I’m also very censored on my blog, because of how my audience is. There is much I wish I could say and write. But there would be too many questions so for now I keep on writing as I do, which is always honest and from my heart, but with stories missing. The gaps are sometimes filled in the comment section of other blogs, though, so that least there is that.
I LOVED meeting you. You made me cry. I think you’re gorgeous. Thanks for coming outside with me. xoxo
November 3rd, 2010 at 12:51 pm
That should have said because of WHO my audience is.
November 3rd, 2010 at 1:42 pm
That’s what I love about BlogHer, words made flesh. The validation that people you think of as friends in the virtual space really are friends in the physical world.
November 4th, 2010 at 12:28 pm
i hold back many secrets, though sometimes i wish to spill. and you’re right – in person, or even off blog, more secrets get told.
love kate’s pictures of you.
November 5th, 2010 at 12:46 pm
I’m glad I shared my secrets with the whites of your eyes Bonnie.
I’m glad I sat beside you and watched you laugh as you sipped red wine and regaled me with tales of far away places.
I’m glad you were the you I had painted in my head for all these years.
I’m glad my heart loves you so much.
November 5th, 2010 at 1:00 pm
If you think it’s strange to re-enter life after a blog conference, try doing it with your partner. There’s a dual recalibration for the change in pressure, and it’s all bread heels and forgotten leftovers and work schedules. We visited family before coming home, and then they visited us when we came home, and I think it helped ease our descent a bit.

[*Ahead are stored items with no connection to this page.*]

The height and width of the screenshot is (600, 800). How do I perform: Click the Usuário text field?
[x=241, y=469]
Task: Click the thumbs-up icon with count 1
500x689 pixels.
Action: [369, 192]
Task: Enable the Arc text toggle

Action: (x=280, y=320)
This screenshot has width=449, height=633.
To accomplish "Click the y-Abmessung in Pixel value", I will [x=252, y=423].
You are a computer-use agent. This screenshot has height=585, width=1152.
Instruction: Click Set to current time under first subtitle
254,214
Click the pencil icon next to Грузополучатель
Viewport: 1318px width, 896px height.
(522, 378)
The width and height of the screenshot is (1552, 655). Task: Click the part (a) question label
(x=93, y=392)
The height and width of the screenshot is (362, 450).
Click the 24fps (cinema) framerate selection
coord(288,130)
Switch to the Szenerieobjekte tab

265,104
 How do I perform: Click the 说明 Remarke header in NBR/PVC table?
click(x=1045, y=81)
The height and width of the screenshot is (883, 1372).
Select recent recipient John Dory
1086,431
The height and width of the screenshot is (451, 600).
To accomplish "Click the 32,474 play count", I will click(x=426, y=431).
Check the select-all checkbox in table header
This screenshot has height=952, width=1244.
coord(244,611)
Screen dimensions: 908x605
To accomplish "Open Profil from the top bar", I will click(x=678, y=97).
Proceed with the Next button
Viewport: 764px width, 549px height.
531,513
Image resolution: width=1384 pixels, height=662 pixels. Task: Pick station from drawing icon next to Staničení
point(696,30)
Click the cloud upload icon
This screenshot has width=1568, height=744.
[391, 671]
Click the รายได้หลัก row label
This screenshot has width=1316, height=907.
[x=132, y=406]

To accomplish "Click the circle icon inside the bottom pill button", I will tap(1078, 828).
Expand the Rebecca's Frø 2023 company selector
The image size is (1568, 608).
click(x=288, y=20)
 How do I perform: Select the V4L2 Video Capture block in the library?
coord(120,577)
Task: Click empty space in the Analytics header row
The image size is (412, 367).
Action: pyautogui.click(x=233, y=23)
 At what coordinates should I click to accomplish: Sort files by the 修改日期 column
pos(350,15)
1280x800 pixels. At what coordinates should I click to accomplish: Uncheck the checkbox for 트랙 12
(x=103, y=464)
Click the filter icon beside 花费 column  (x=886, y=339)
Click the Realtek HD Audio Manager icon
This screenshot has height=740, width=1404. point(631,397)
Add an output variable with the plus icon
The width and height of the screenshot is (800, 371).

November 5th, 2010 at 2:10 pm
Tanis, i’m glad you did too.
i’m glad for all of it.
and Palinode, yeh. Dave & i have done that even here: joint presentations, and it’s great and we high-five and walk off stage and rush to go pick up the kids and there’s no decompression time, and ouch. mixed with the meeting everybody stuff? that’d be crazy.
November 5th, 2010 at 8:25 pm
You blow me away with your words every time.
Secrets and stories and friendship and decompression.
And you look like Natalie Portman in Closer in that wig.
Only better.
November 6th, 2010 at 2:34 am
Perfectly written. Your sentences are gorgeous. So are you.
November 7th, 2010 at 3:22 pm
I wish it was easier to share secrets in the real world and I don’t necessarily include in that those heady blogging conferences which seem to me as one who hasn’t attended any as hyperreal. The real world is too full of washing, the school run and keeping up with family and work and humdrum things for people to have time to share those things. At least I haven’t found anyone recentl? with whom I can do it or at least who I think can stand to listen.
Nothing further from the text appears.